Set down all of the data exactly. Pictures stay out of the copy.

++++ Provided data

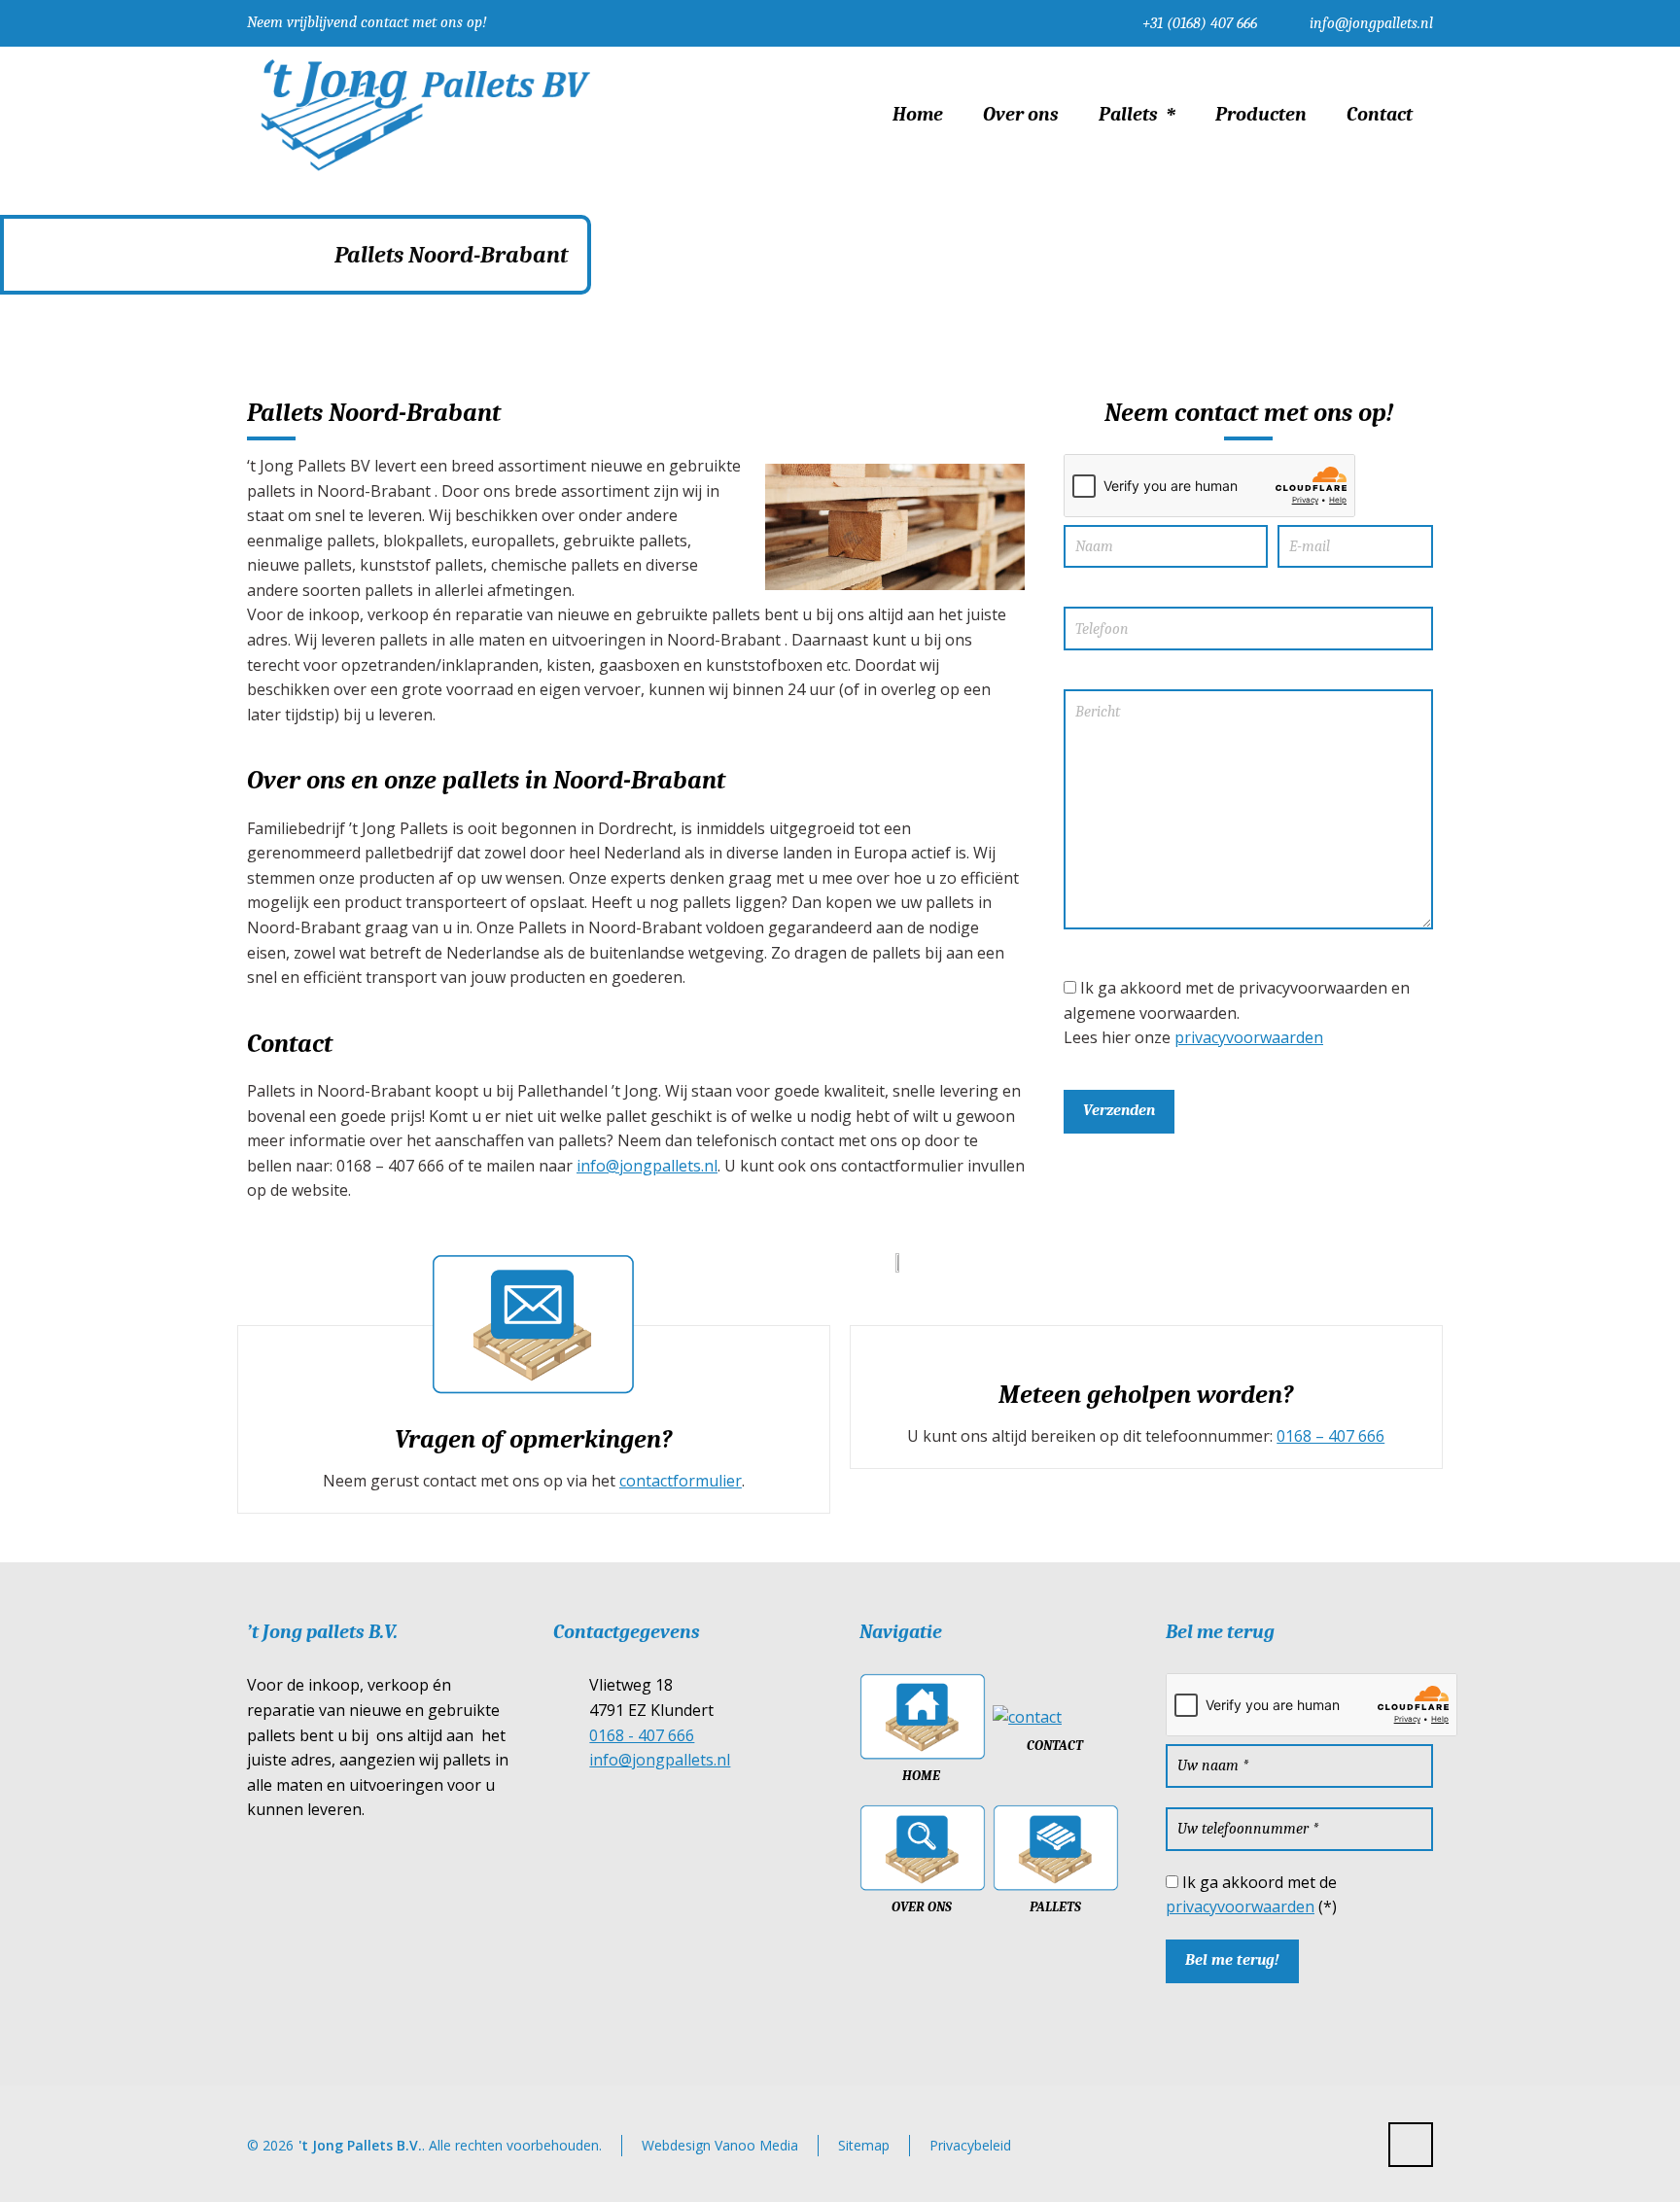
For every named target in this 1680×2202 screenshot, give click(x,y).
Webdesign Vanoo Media (720, 2145)
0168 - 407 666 (641, 1735)
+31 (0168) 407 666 (1199, 23)
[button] (24, 2176)
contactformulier (680, 1480)
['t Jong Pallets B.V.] (424, 115)
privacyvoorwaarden (1248, 1037)
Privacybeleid (970, 2145)
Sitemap (864, 2145)
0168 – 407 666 (1330, 1436)
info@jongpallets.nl (1371, 23)
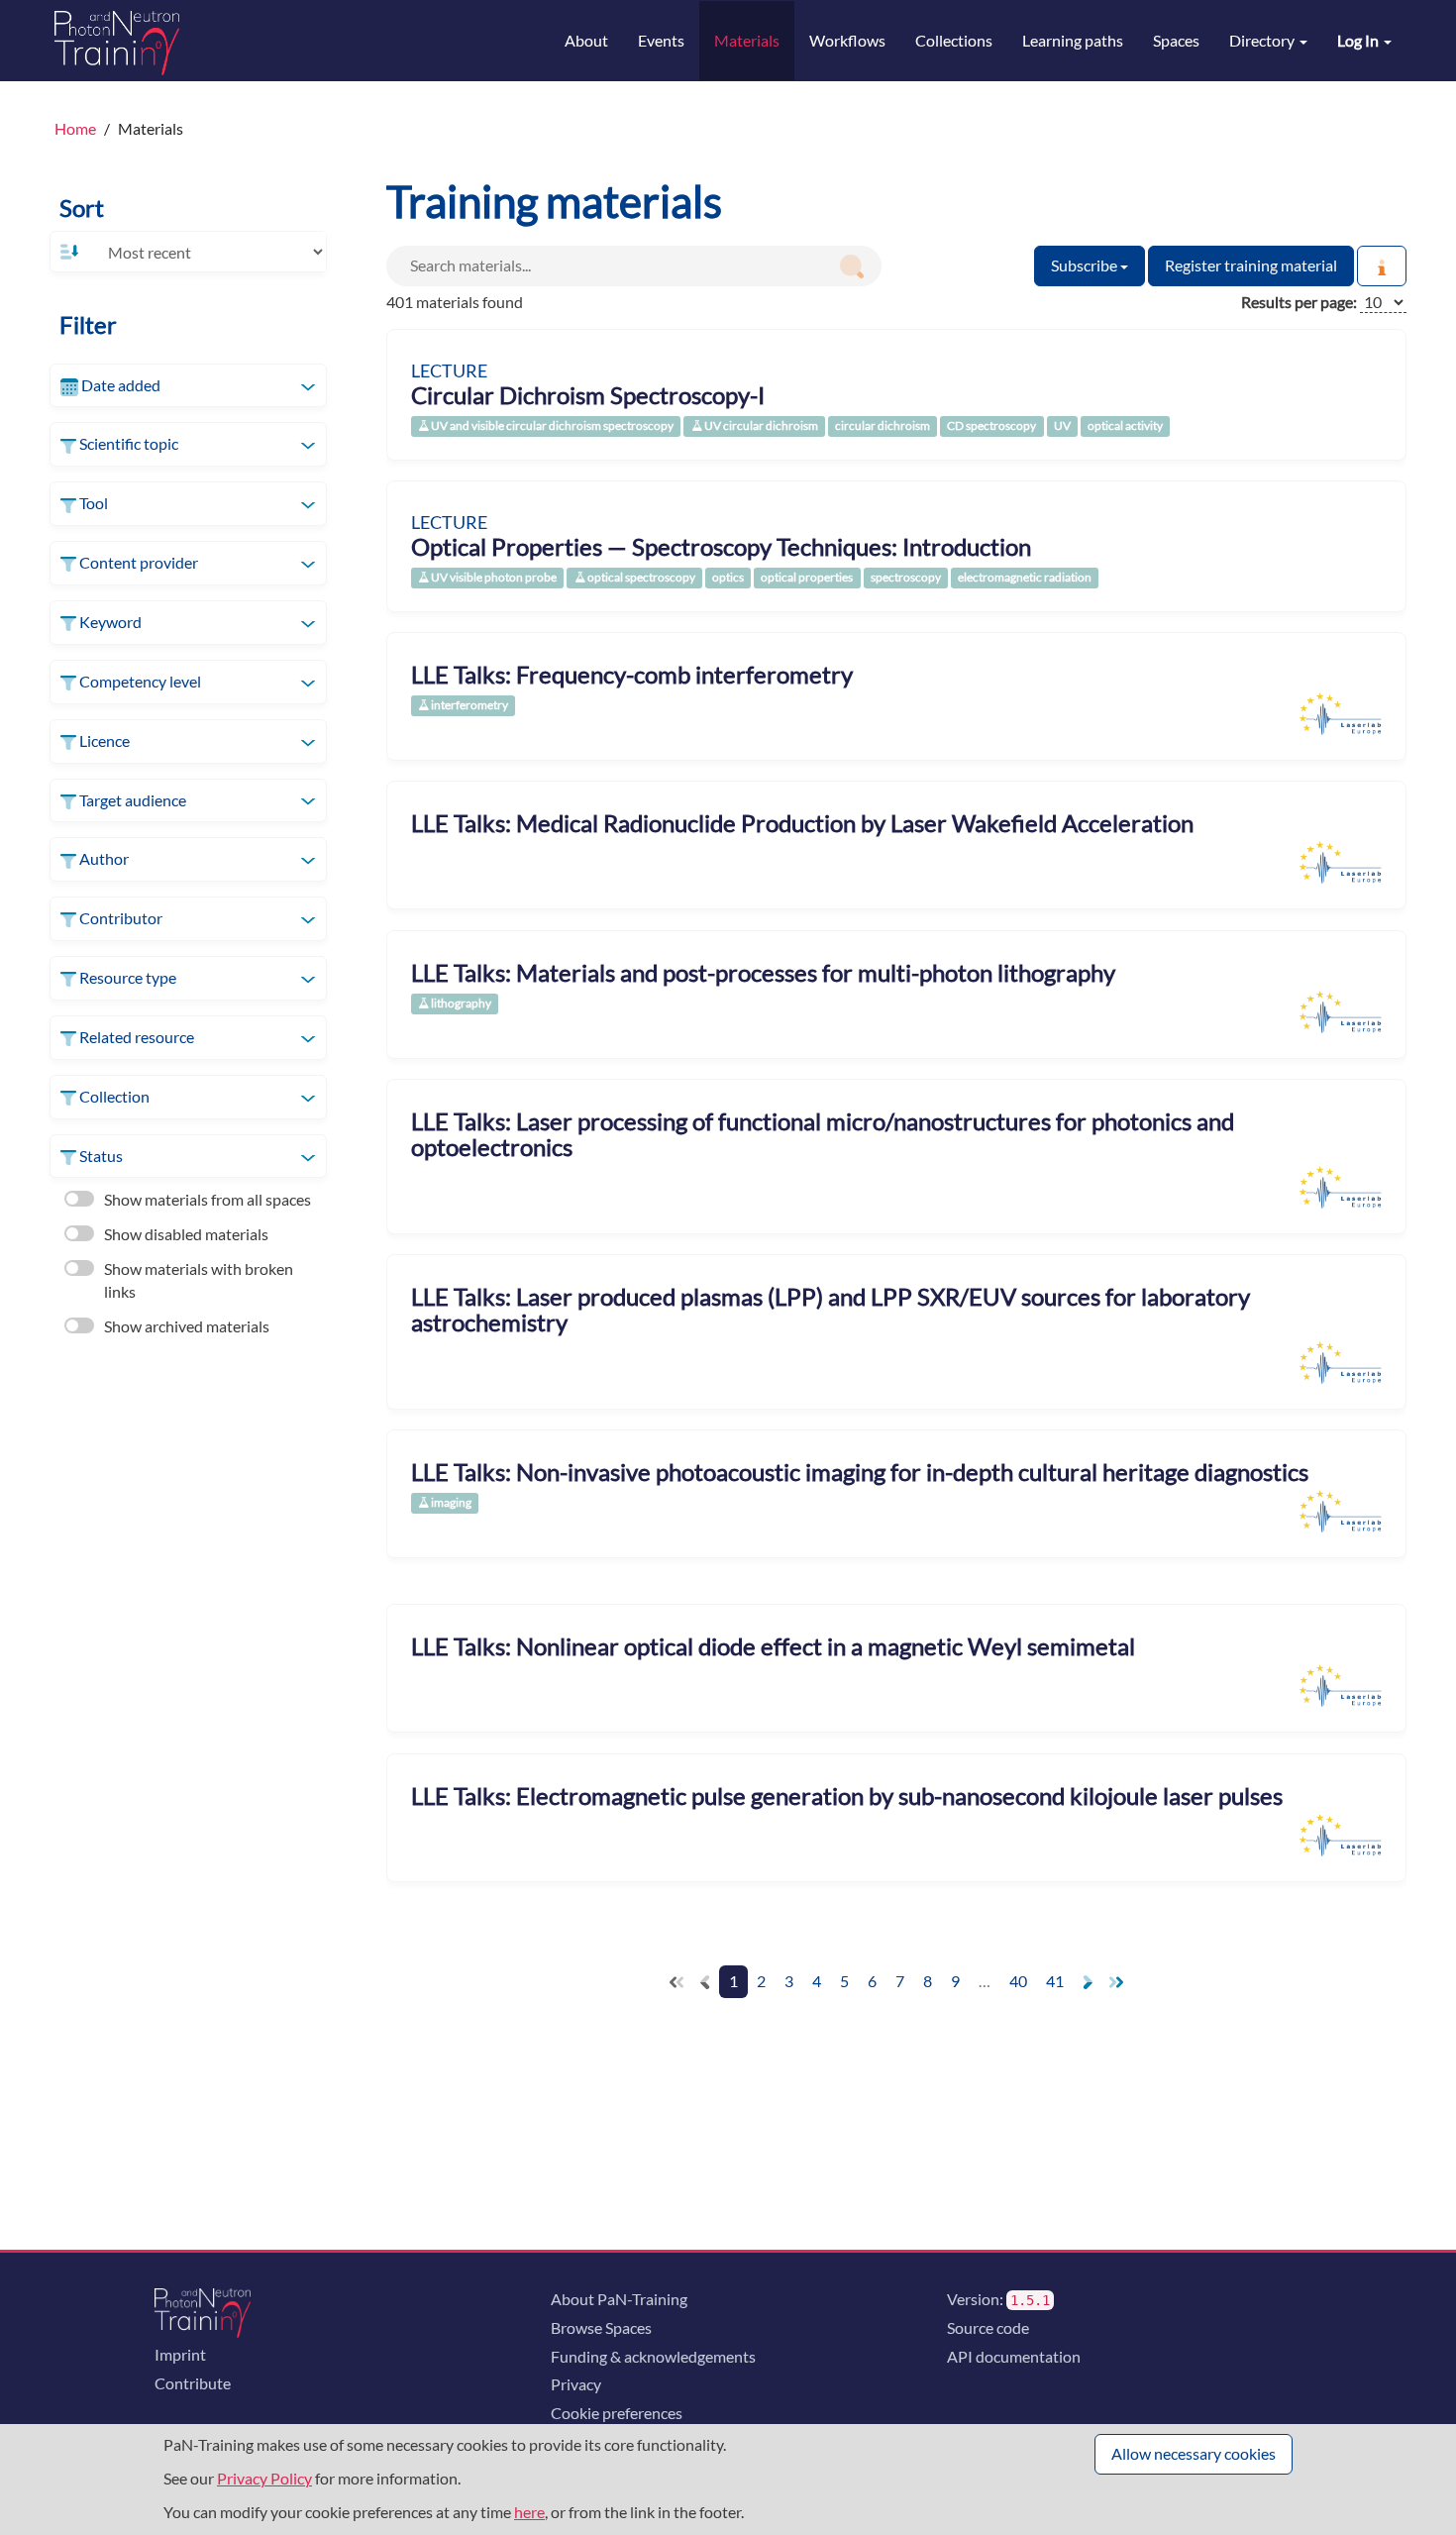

++++++++

> Finished exercise
For every named target in this 1680×2202 screenshot, give click(x,y).
Webdesign Vanoo Media (720, 2145)
0168 - 407 666 (641, 1735)
+31 (0168) 407 666 (1199, 23)
[button] (24, 2176)
contactformulier (680, 1480)
['t Jong Pallets B.V.] (424, 115)
privacyvoorwaarden (1248, 1037)
Privacybeleid (970, 2145)
Sitemap (864, 2145)
0168 – 407 666 (1330, 1436)
info@jongpallets.nl (1371, 23)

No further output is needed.